20 novembre 2025
Les «déchets» auraient leur place dans la culture du maïs
Remplacer une partie des engrais chimiques par des résidus organiques produits par les villes ou certaines entreprises ne nuit pas à l'équilibre nutritionnel des plantes ni aux rendements aux champs

Le recours aux matières résiduelles fertilisantes générées par les activités de villes et de certaines entreprises permettrait de réduire la quantité d'engrais chimiques appliquée dans les champs de maïs. Les cultures de céréales pourraient aussi profiter de cette substitution partielle.
— Fishhawk
Les producteurs et productrices de maïs du Québec n'ont pas à craindre une baisse de rendement s'ils remplacent une partie des engrais chimiques qu'ils appliquent sur leurs champs par des matières résiduelles fertilisantes (MRF) telles que le compost, les boues d'usine d'épuration et les résidus des usines de désencrage. L'étudiant-chercheur Jean-Dominic Côté et le professeur Lotfi Khiari, du Département des sols et de génie agroalimentaire de l'Université Laval, en font la démonstration dans un article publié par la revue Field Crops Research.

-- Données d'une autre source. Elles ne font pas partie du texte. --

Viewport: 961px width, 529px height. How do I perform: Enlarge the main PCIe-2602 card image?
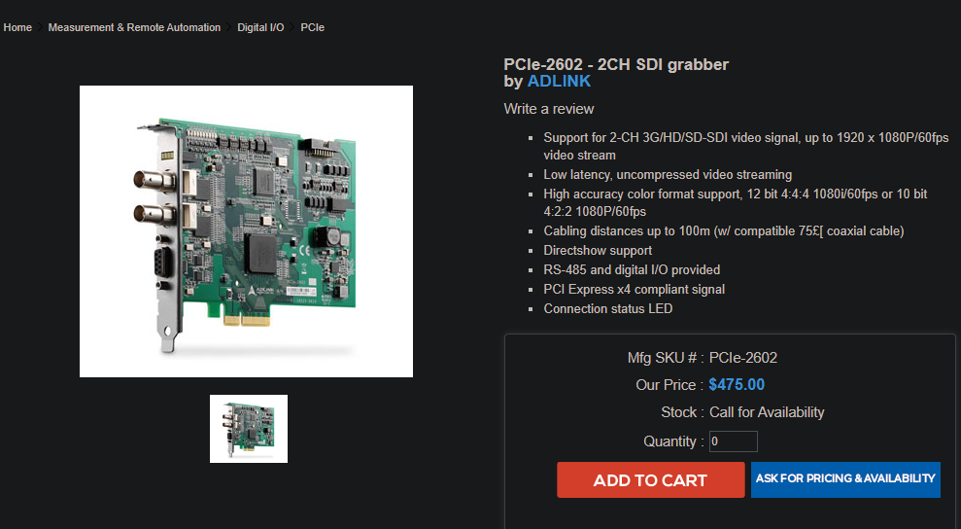tap(247, 231)
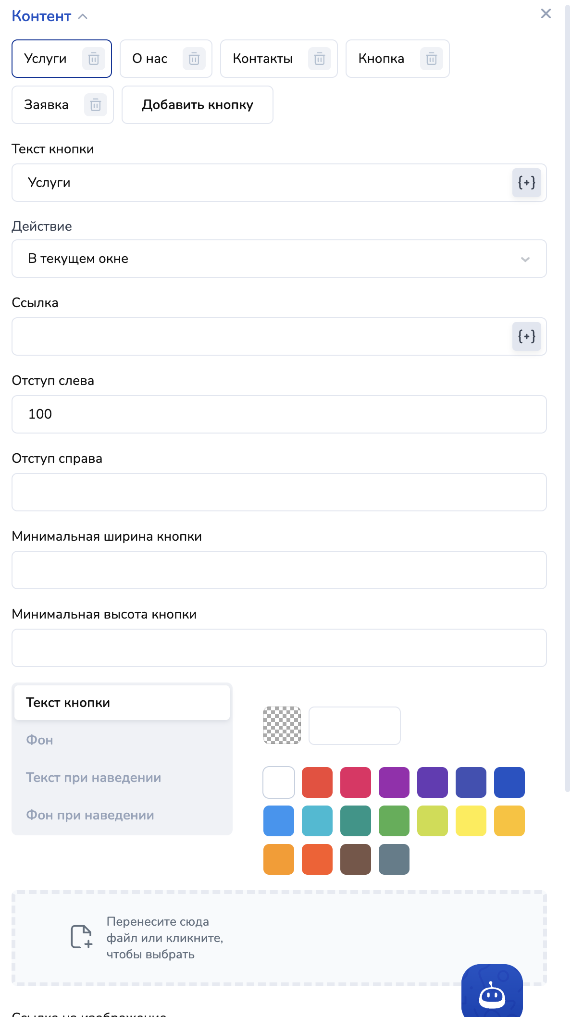This screenshot has width=571, height=1017.
Task: Open the chatbot assistant robot icon
Action: [492, 993]
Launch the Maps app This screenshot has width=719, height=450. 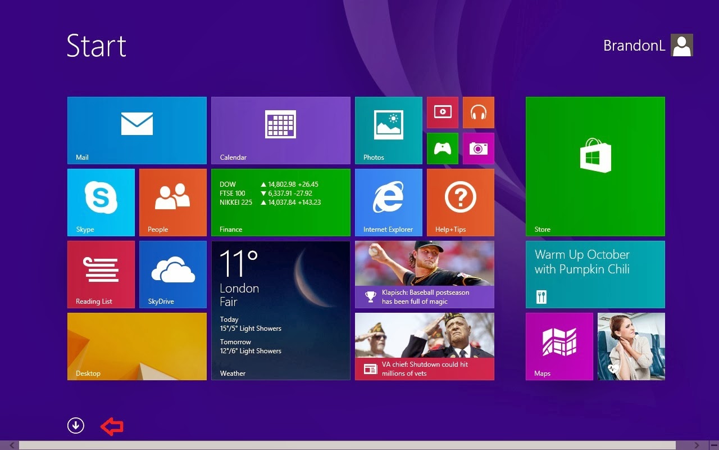pyautogui.click(x=559, y=346)
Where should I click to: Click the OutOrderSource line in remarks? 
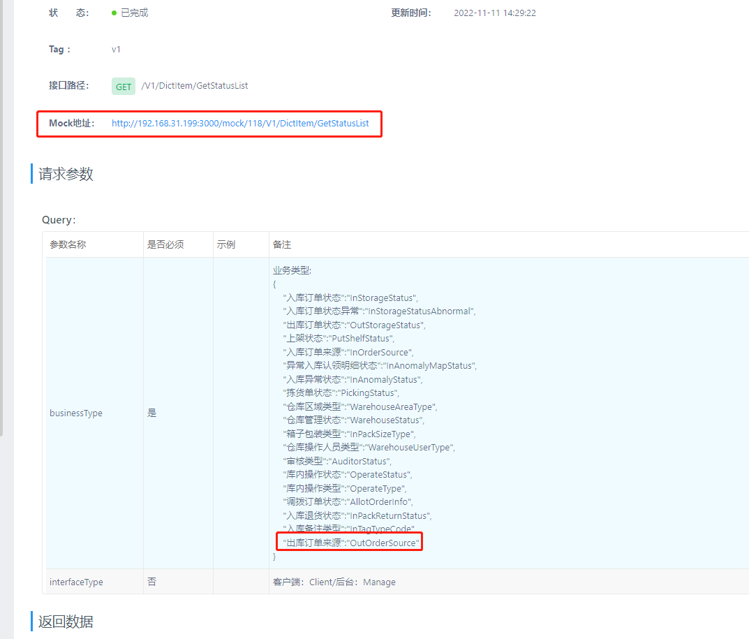(x=350, y=543)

Au Québec, les activités des villes telles que la collecte des déchets compostables, la biométhanisation ou l'épuration des eaux usées, et celles des entreprises telles que les papetières ou les usines de désencrage génèrent annuellement 4,55 millions de tonnes de résidus organiques. Environ 65% de ces matières sont recyclées, notamment en compost (23% du tonnage recyclé) ou en MRF appliquées sur les champs agricoles (34% du tonnage recyclé). Environ le tiers des résidus organiques prennent encore le chemin des sites d'enfouissement ou de l'incinérateur.
«D'un point de vue théorique, l'utilisation des MRF présente des avantages indéniables pour assurer une agriculture durable. Lorsqu'on envoie nos déchets à l'enfouissement ou à l'incinération, les nutriments qu'ils contiennent sont en quelque sorte perdus. En recyclant nos déchets organiques, on s'assure de fermer la boucle en réinsérant les nutriments dans le cycle de production. Les MRF contribuent aussi au maintien et à l'amélioration des propriétés physiques et chimiques des sols ainsi qu'à leur activité biologique», souligne Jean-Dominic Côté.
L'idée de remplacer les engrais chimiques par des MRF ne fait pas l'unanimité chez les producteurs et productrices de maïs. En effet, certains craignent que les MRF entraînent une baisse de rendement dans les champs en raison d'une biodisponibilité moins grande des éléments nutritifs qu'elles contiennent. Afin de déterminer si ces craintes étaient fondées, Jean-Dominic Côté et Lotfi Khiari ont mené des expériences à la station agronomique de l'Université Laval, située à St-Augustin-de-Desmaures, et à la ferme expérimentale de l'Institut de recherche et de développement en agroenvironnement (IRDA), située à Saint-Lambert-de-Lauzon.
«Nous avons testé, pendant deux saisons de croissance, l'effet de huit types de MRF sur l'équilibre nutritionnel et les rendements du maïs. La quantité de MRF utilisée permettait de répondre entièrement aux besoins en phosphore des plantes et au tiers de leurs besoins en azote. Le reste a été comblé par des engrais chimiques», précise l'étudiant-chercheur.
Les données obtenues montrent que toutes les MRF testées en combinaison avec des engrais chimiques assurent un équilibre nutritionnel au moins aussi bon qu'une fertilisation reposant uniquement sur des engrais chimiques. Pour ce qui est des rendements, les combinaisons MRF-engrais chimiques font aussi bien que les engrais chimiques seuls.
«Nos résultats suggèrent que les MRF peuvent remplacer une partie des engrais chimiques sans que la santé des plantes ou le rendement en souffrent, résume Jean-Dominic Côté. La transformation de déchets organiques en intrants agronomiques contribue à l'agriculture durable et à la résilience des systèmes agricoles tout en réduisant les coûts de production.»
Au cours des dernières années, la crainte que des MRF puissent contenir certains contaminants, notamment des composés organiques fluorés aussi appelés polluants éternels, a pu refroidir l'intérêt du monde agricole pour ces types d'amendement des sols, souligne l'étudiant-chercheur.
«L'aspect environnemental du recyclage des MRF doit absolument être étudié afin de garantir leur innocuité et de rassurer le public, insiste-t-il. C'est pourquoi nos collaborateurs de l'Université de Montréal, de l'Université McGill, du Centre d'expertise en analyse environnementale du Québec et de l'IRDA étudient la question.»
L'article signé par Jean-Dominic Côté et Lotfi Khiari peut être consulté sur le site de la revue Field Crops Research. Le professeur Khiari est rattaché à l'Institut en environnement, développement et société de l'Université Laval.